What is regulatory capture?

This post originally appeared on Instagram on August 24, 2021.

Regulatory or agency capture is the theory that a regulating agency is controlled by the very industry it regulates.

Let’s say you buy a bicycle. Shortly after purchase, your bicycle malfunctions and you have an accident that puts you in the hospital.

You reach out to the bicycle company but they give you the cold shoulder. At first, they say it was just a coincidence, then claim it was user error. Your medical bills are piling up and you become desperate. In a moment of frustration, you threaten to sue for damages. Their lawyer sends you recent legislation:

Bicycle manufacturers are not liable for accidents caused by their products, EVEN IF they’re caused by manufacturer negligence.

Confused, you try to figure out how this law could have been passed. You discover that bikes are regulated by the National Agency for Bicycle Safety, so you reach out to NABS.

NABS assures you that if your bike was purchased at an authorized retailer, it must have been safe. The error must have been yours, or otherwise a coincidence.

Stunned by the similarities in language between the company and NABS, you dig deeper. Not only are companies immune to liability, though. There’s more:

•All bicycle companies are required to do their own safety testing and report their findings to NABS. However, little to no follow-up is done.

•NABS is funded in part by road taxes, but also receives a significant portion of funding from the NABS Foundation, which receives almost 100% of its funding—oddly enough—from bicycle companies.

•The director of NABS is the former CEO of the bike company who made your faulty bike. Seems like there’s a lot of movement between NABS and the private companies it regulates.
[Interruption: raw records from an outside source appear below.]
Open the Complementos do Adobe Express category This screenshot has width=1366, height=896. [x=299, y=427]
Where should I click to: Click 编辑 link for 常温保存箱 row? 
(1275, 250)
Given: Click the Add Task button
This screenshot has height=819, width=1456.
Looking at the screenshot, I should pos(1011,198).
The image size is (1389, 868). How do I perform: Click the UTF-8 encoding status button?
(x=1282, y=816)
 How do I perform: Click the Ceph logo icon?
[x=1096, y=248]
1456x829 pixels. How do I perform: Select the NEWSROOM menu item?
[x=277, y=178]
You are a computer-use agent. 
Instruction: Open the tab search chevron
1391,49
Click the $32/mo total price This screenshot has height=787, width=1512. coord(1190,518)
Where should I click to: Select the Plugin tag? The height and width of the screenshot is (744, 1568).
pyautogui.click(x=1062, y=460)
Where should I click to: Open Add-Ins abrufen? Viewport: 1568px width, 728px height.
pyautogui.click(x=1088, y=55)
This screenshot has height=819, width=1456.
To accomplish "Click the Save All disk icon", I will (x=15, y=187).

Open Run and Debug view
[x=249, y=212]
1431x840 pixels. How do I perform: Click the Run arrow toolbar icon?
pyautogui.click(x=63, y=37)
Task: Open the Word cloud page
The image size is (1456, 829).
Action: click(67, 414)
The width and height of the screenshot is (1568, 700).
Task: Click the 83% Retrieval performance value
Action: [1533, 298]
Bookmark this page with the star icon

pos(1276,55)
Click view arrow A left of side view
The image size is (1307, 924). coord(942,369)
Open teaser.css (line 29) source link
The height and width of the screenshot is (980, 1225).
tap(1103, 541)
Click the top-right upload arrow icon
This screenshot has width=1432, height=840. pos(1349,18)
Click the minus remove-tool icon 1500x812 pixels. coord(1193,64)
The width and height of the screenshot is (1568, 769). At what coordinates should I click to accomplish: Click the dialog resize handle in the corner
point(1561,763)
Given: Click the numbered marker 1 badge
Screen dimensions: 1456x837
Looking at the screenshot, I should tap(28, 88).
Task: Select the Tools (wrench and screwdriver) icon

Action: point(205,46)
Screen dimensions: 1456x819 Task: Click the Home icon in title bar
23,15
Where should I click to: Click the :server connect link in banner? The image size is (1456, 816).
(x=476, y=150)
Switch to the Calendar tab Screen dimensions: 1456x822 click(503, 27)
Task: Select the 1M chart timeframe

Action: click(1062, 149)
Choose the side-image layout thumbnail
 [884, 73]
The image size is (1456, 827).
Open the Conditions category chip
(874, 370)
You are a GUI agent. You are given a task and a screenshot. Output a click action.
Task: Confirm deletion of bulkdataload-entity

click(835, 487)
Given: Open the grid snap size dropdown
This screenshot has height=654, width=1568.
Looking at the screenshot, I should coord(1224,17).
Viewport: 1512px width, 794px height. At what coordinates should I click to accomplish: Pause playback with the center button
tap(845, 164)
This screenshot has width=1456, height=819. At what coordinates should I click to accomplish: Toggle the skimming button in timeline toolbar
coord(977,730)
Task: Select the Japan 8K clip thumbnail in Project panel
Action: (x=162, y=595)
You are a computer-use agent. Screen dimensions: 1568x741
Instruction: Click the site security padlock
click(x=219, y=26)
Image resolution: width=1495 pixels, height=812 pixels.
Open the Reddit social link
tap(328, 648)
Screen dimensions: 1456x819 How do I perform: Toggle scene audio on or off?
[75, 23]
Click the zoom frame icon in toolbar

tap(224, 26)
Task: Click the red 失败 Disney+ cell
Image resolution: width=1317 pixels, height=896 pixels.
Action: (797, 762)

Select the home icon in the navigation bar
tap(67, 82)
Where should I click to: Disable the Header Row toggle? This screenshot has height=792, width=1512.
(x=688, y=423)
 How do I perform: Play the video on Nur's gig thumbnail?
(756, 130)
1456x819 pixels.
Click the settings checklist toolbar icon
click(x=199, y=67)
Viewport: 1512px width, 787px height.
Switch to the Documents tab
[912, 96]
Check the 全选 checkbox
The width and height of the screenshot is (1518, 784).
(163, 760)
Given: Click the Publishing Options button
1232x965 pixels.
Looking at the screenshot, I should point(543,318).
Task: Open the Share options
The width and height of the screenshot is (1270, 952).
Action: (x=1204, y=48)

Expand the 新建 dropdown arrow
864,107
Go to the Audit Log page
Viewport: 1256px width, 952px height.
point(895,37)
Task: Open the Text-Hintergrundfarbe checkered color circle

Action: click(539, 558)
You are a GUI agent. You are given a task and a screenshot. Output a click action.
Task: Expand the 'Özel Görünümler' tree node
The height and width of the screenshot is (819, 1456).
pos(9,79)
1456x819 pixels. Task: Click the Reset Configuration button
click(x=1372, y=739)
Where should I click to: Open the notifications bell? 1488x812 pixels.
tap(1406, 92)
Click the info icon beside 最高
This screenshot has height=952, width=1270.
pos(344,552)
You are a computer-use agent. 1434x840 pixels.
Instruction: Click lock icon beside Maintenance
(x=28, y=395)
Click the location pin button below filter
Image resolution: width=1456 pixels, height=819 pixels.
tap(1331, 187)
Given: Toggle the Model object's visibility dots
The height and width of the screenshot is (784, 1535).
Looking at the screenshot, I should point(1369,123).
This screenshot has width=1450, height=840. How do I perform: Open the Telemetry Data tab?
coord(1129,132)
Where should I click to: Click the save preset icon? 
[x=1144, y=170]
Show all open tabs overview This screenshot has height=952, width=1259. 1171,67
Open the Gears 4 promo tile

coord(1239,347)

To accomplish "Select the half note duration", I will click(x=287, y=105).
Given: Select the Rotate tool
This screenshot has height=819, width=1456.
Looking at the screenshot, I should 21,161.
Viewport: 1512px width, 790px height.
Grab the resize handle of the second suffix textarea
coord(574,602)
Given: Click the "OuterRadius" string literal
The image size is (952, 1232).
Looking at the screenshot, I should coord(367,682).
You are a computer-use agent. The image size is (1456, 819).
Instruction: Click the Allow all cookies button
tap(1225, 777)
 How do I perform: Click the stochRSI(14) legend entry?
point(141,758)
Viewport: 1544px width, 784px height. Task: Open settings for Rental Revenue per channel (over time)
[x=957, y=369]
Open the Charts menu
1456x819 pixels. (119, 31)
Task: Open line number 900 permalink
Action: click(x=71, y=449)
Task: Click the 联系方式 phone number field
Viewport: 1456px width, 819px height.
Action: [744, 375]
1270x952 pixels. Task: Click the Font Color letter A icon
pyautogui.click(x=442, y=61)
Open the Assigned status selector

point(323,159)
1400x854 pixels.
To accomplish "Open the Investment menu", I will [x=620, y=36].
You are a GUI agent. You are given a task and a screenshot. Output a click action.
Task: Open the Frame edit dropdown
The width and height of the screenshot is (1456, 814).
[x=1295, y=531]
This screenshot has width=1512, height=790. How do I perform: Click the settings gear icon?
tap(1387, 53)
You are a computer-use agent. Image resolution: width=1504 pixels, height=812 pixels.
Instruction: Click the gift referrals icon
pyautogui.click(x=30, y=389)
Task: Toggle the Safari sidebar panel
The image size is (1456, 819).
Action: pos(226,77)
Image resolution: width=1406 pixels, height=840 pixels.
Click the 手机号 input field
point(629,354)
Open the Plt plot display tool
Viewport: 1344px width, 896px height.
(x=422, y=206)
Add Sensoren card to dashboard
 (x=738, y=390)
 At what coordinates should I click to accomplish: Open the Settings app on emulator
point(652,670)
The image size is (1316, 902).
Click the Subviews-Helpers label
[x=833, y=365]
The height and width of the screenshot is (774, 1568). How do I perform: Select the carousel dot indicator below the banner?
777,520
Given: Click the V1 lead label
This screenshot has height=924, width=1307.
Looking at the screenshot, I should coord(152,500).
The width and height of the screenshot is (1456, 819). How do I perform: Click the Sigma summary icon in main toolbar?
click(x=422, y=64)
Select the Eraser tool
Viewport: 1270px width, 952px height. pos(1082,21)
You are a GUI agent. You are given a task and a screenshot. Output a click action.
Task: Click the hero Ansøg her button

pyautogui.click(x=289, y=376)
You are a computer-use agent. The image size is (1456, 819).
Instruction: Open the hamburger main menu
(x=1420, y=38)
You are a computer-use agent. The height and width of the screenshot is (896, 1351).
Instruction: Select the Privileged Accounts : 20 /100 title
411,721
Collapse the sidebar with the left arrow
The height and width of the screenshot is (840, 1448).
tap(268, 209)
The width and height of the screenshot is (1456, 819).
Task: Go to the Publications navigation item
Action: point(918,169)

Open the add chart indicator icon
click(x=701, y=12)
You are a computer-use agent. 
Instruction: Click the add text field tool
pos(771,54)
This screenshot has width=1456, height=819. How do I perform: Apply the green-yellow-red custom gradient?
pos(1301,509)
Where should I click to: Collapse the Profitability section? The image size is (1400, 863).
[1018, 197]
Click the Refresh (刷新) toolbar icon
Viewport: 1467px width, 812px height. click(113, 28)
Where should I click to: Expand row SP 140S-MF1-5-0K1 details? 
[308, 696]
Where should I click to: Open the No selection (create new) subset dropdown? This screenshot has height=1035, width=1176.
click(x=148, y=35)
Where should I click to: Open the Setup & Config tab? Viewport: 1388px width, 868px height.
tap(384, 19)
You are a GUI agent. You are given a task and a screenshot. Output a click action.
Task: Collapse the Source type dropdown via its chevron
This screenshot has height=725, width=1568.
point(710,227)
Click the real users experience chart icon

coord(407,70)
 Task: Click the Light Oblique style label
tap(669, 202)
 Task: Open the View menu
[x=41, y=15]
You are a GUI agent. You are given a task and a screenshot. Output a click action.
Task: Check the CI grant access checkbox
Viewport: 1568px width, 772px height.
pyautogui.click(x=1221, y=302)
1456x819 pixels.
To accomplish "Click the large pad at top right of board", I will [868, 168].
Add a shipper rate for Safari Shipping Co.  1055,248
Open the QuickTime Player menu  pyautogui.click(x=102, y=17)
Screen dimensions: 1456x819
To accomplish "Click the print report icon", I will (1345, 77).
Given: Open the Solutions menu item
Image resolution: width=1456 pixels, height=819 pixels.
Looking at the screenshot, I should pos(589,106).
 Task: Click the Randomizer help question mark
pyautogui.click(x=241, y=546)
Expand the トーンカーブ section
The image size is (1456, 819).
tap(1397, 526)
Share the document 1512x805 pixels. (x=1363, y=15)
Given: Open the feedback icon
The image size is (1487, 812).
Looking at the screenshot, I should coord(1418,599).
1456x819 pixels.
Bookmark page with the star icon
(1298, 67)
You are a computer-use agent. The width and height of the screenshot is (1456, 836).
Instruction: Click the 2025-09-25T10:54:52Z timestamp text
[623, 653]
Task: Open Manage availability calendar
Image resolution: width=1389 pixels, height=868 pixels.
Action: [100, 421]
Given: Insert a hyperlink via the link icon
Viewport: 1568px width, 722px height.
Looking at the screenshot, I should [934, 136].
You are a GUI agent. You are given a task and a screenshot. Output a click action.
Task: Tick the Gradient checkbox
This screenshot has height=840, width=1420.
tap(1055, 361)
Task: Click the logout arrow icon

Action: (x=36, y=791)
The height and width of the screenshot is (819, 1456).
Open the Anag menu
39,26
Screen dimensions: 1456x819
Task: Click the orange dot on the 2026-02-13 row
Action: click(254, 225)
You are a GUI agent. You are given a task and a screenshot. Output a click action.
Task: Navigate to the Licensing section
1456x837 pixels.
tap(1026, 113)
It soon becomes apparent that NABS, while it may have been founded with good intentions, has now been captured by the agency it was meant to restrict and regulate. In other words, NABS is not an agency for the people, it’s for the protection and propagation of an industry.

That, my friends, is regulatory or agency capture. And if you just replace NABS with “CDC/FDA” and bicycle with “pharmaceutical,” you begin to see why so many of us are not impressed with a rubber stamp of approval.